● INSTRUCTIONS
**A)** According to the model uncertainty excerpt, what together forms a model response surface?
**B)** List every cycle or state that the model uncertainty excerpt says the Qual2e conceptual structure considers.

[SOURCE EXTRACT Boundary: Start]

Having covered the why, the what, and the where – now we move on to the crux of the problem, the how – which is also really the when, as we’ll see. So the way we usually see these problems approached is through what we call ‘deterministic’ paradigms. Many different and flavours of coded models exist for these types of problems, but fundamentally they rely on variations of a handful of conceptual models. So we can pose a general formulation of these models, based on 3 major terms, an advection term, a dispersion term, and a conversion-kinetics term. In IOGA terms, the first two are the input and output drivers while the last is the generation component. And for the most part, this is the formulation of models as they have been used since Streeter-Phelps.

The problem, however is that stochastic issues – those dealing with model uncertainty — are really the issue of the day in modeling, either expressly or, at probably even more often, in an implied manner seen in the use, misuse and/or mistrust of model results. So let me give you an example now of what I mean when I talk about deterministic approaches. Here we have a schematic of the major parts of the model construction process.

If we’re going to use this approach, the first step usually is to identify the data points against which everything is ultimately measured. With that done, the process of adjusting parameters to fit the model results begin. So we adjust one way… and the model fits well in some places but maybe not others, so we adjust the other way… and the model responds, or maybe over responds, until eventually… we reach a compromise that reaches what we deem to be an acceptable fit. And maybe then someone comes along and helpfully suggests — “Wait a second – what about the uncertainty here? Or the model sensitivity? Have you considered those?”. So what is usually done then to placate such concerns is a perturbation of the parameter set within a given range and observing the range of the outputs around the calibrated model. In this context, one of the questions we’re asking today is whether this parameter-related uncertainty is really the only issue we should be concerned with? Can we maybe identify other sources of uncertainty, for example structural sources based on conceptual and/or discretization differences? So our proposed approach takes a bit of a different tack on things.

The first thing we stress is the need to discard the notion of a correct calibration .Instead, we recognize that calibration is simply the process of identifying one of potentially many representative sets of model parameters that match a given data set with a given calibration criteria, either formal or not. If we recognize this, then we can further posit that any representative set meeting those criteria is equally valid to any other that does. And together, these sets of representative parameters (and their associated outputs) form what we call a model response surface. We can further argue that the response surface and representative parameter sets themselves are likely to be dependent on the particular conceptual model structure used.

Now, if we revisit the previous framework, then we move from this view of things to a view more akin to this, where we formally admit the existence of many acceptable model sets, and the inherent ‘backward’ flow of output data through the system. If we can somehow now identify those sets of models and parameters that the data supports we can also identify and consider the set, or surface, of model predictions supported by the calibration criteria. The important thing to recognize here is that this we have the opportunity in this case to identify different ‘families’ of representative sets whereas the previous approach will tend to oversample one or at best a few variations around the same family of solutions.

With that I can now move on to some of the specifics of our case study – which again, involved the comparison of surface responses for two different conceptual models. Qual2e (or k, depending on who you talk to) is based around the conceptual structure seen here, with N and P cycles, BOD and DO states considered as well as ChlorophylA. If we adapt this chart now to the other investigated model, one of the Mike11 ones, we see that is simpler in some respects — the lack of P cycle, the simplified N cycle, no ChlorophylA are notable, but also it models BOD in separate compartments, with a dissolved phase, a settleable and a settled phase.

[SOURCE EXTRACT Boundary: End]
[LISTED RECORDS Boundary: Start]

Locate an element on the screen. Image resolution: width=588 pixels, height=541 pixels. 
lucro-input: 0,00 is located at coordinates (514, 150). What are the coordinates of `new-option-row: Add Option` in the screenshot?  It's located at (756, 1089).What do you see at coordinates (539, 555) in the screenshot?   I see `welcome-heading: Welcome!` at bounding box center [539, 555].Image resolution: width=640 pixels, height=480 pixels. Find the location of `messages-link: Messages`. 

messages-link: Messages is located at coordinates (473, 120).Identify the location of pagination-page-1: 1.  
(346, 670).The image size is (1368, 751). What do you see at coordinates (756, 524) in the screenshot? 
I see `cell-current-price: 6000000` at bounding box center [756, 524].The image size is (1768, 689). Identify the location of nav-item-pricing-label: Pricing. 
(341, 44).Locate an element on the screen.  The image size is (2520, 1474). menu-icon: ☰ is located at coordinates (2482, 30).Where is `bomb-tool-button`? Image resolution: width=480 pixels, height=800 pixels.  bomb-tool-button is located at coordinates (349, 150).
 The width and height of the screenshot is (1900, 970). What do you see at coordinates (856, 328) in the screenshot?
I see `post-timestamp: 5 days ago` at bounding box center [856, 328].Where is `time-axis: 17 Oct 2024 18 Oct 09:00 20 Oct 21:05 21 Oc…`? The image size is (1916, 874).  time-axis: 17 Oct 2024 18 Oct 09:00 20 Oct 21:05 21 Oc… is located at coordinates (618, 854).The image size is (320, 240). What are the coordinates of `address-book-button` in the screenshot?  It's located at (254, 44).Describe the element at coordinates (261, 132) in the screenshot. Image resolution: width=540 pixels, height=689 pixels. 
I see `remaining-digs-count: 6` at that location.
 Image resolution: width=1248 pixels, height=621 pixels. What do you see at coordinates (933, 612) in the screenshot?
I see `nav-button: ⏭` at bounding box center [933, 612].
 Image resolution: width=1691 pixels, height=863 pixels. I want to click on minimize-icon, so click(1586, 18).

[LISTED RECORDS Boundary: End]

● TASK-BY-TASK OUTPUTS
**A)** The sets of representative parameters, together with their associated outputs, form a model response surface.

**B)** N cycle, P cycle, BOD, DO, ChlorophylA